**EXERCISE DETAILS:** Could you duplicate the records starting at the line that contains "Where should I" and ending at the line that contains "coord(1025,1406)", leaving the pictures out of your answer?

**RAW RECORDS:**
--------

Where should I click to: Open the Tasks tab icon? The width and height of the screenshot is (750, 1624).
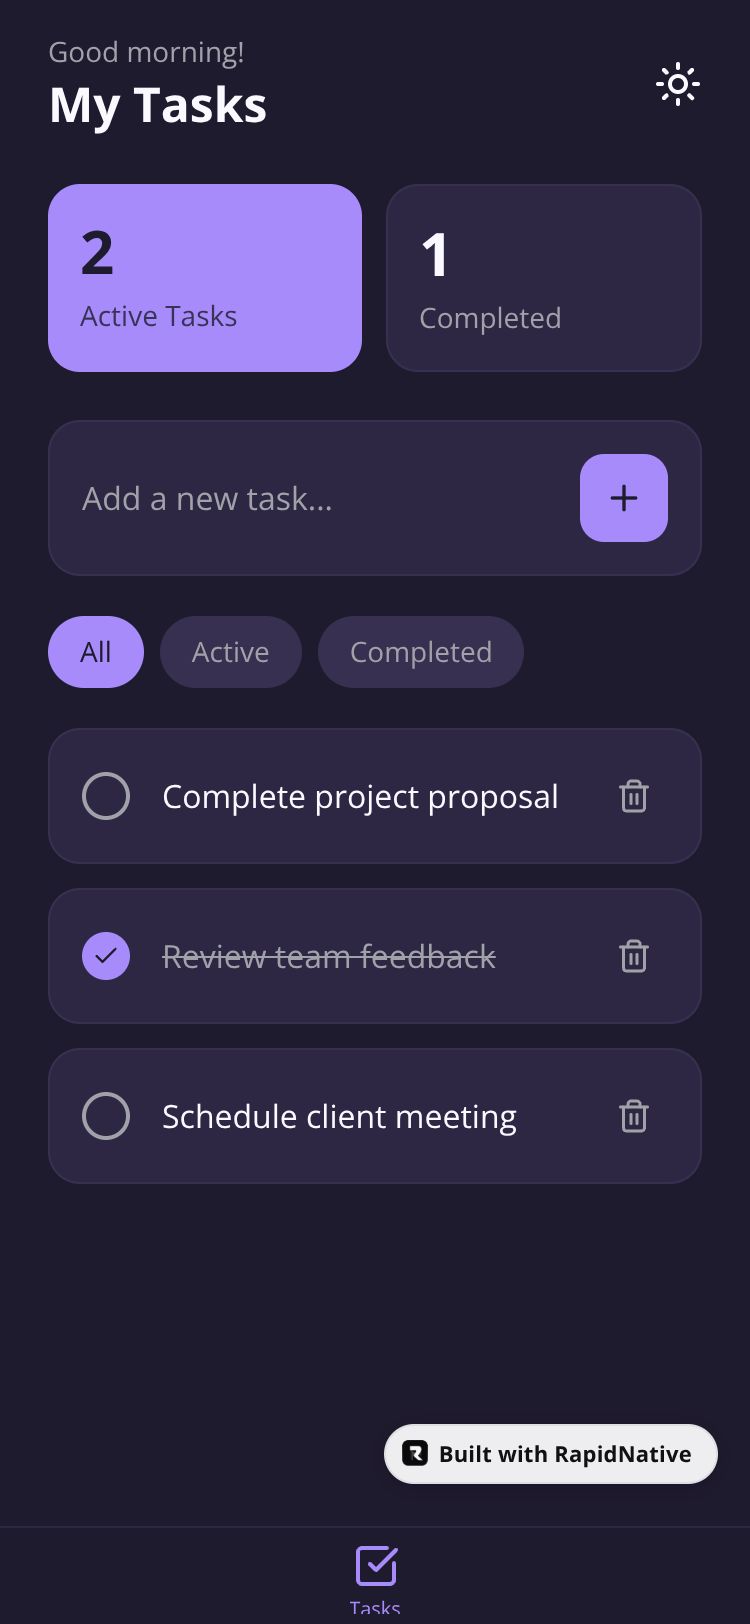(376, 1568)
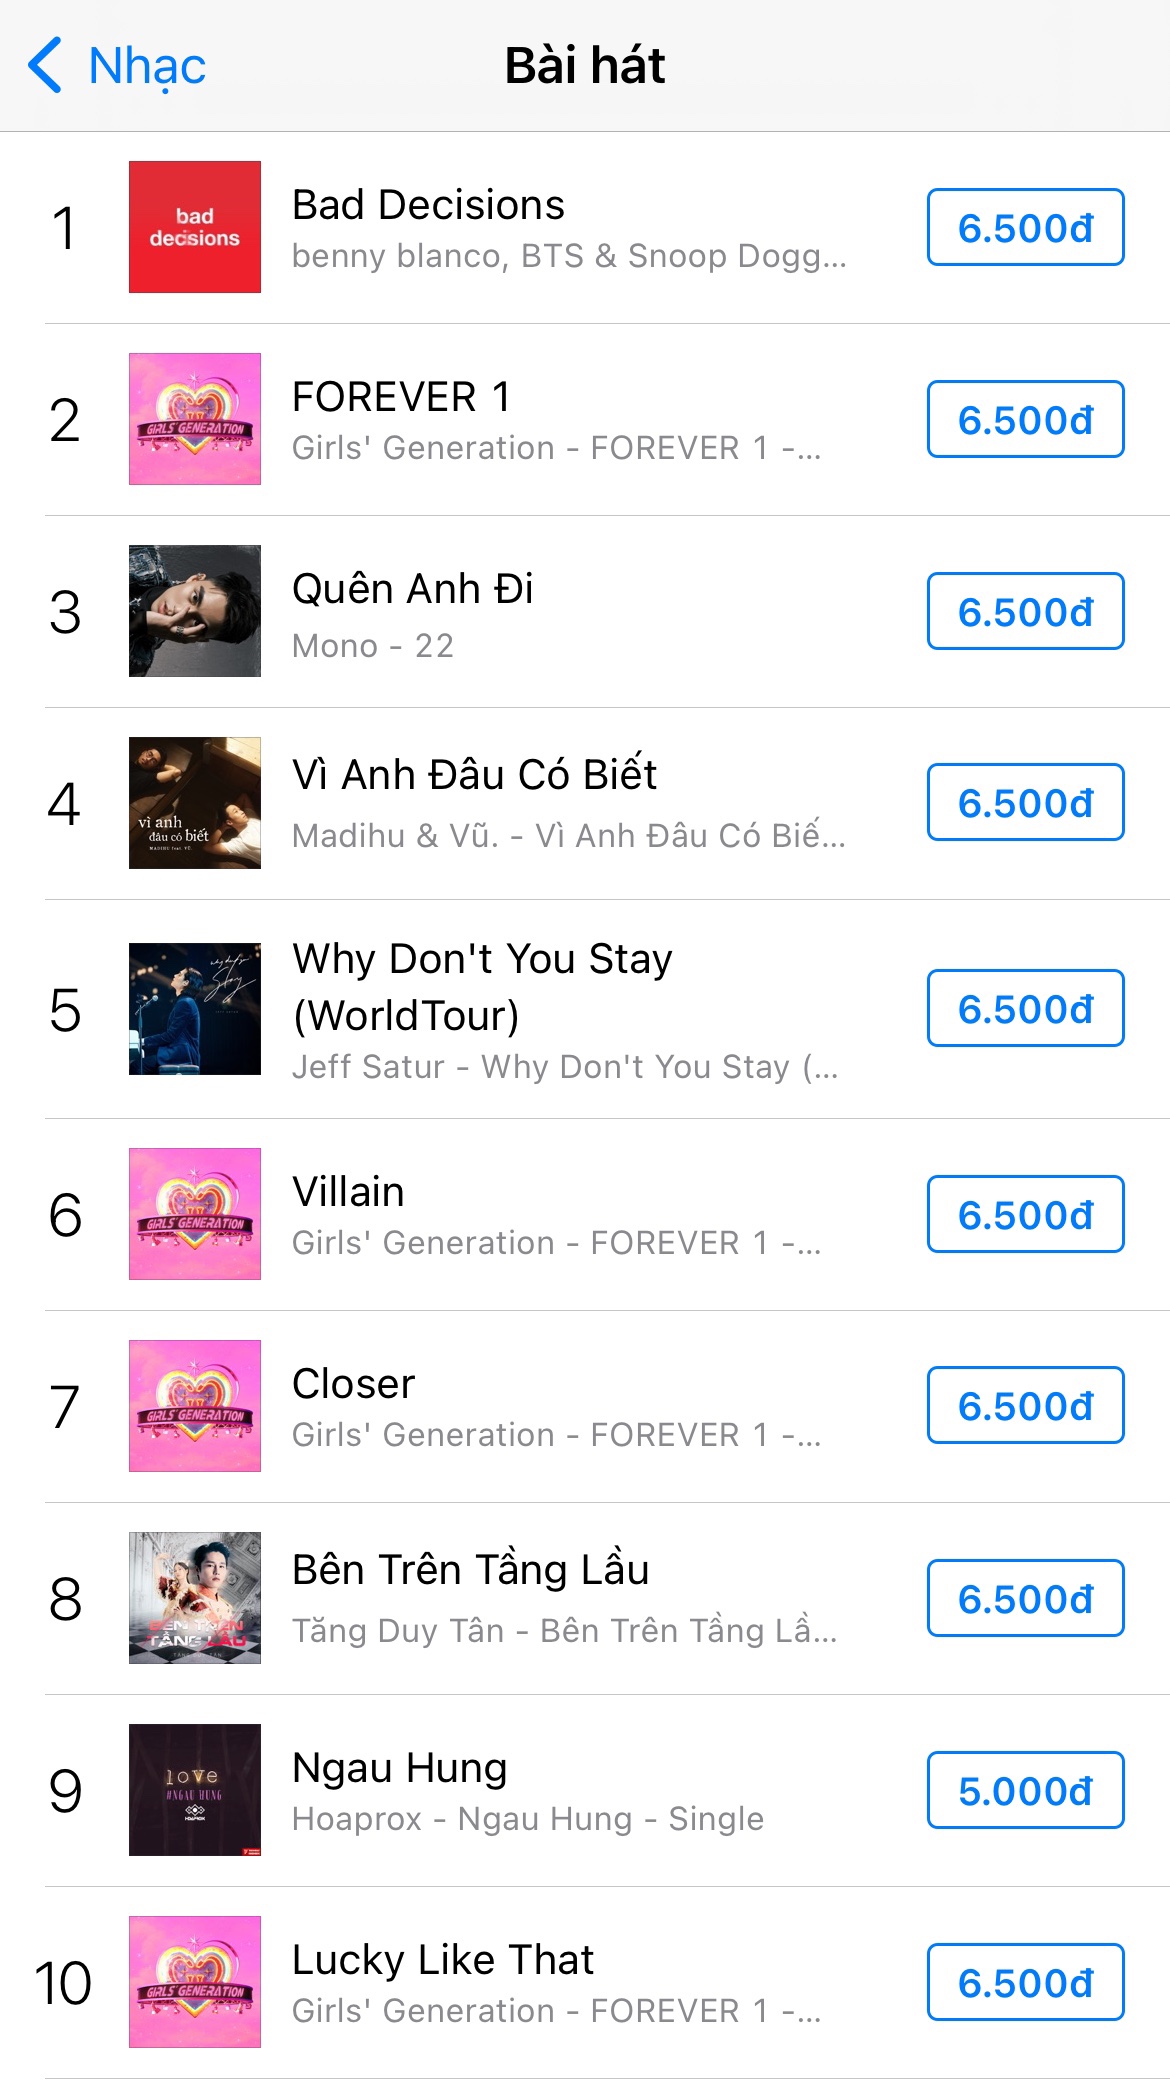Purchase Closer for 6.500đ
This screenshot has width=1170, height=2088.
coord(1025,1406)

--------

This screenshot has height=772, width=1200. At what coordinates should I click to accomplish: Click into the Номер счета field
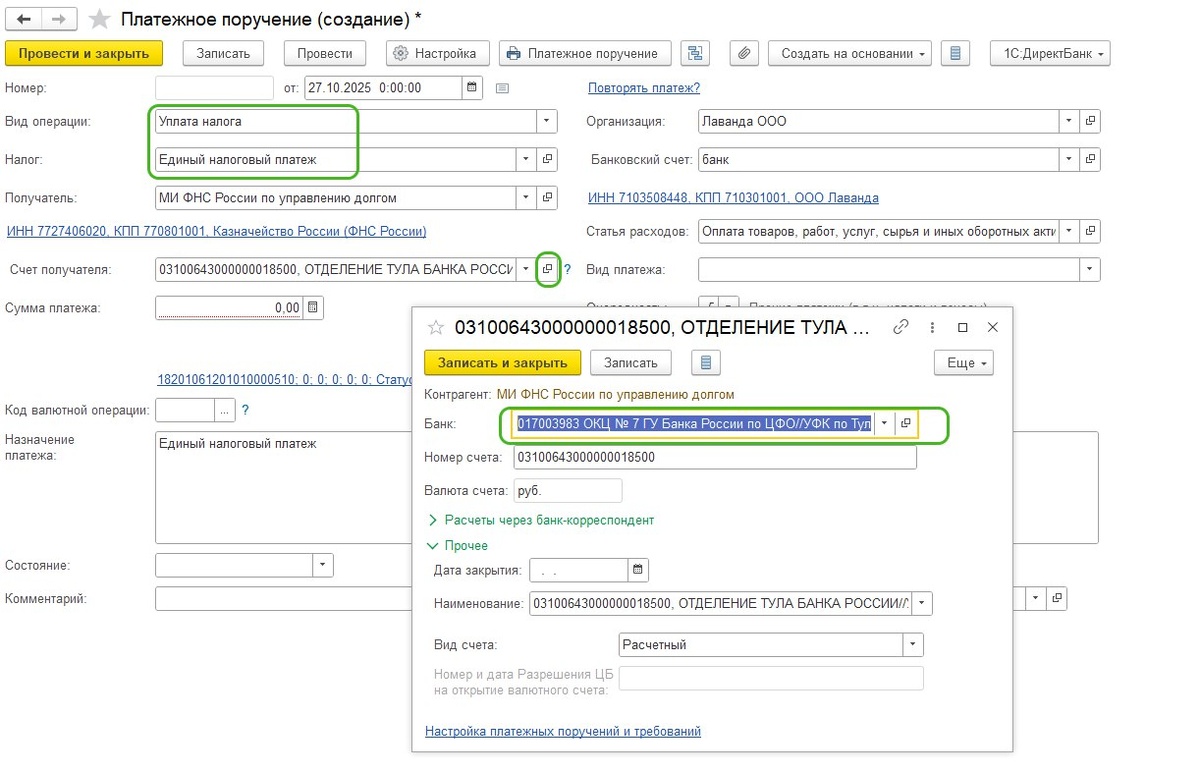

--------

**REPLY:**
Where should I click to: Open the Tasks tab icon? The width and height of the screenshot is (750, 1624).
(376, 1568)
Purchase Closer for 6.500đ
This screenshot has width=1170, height=2088.
coord(1025,1406)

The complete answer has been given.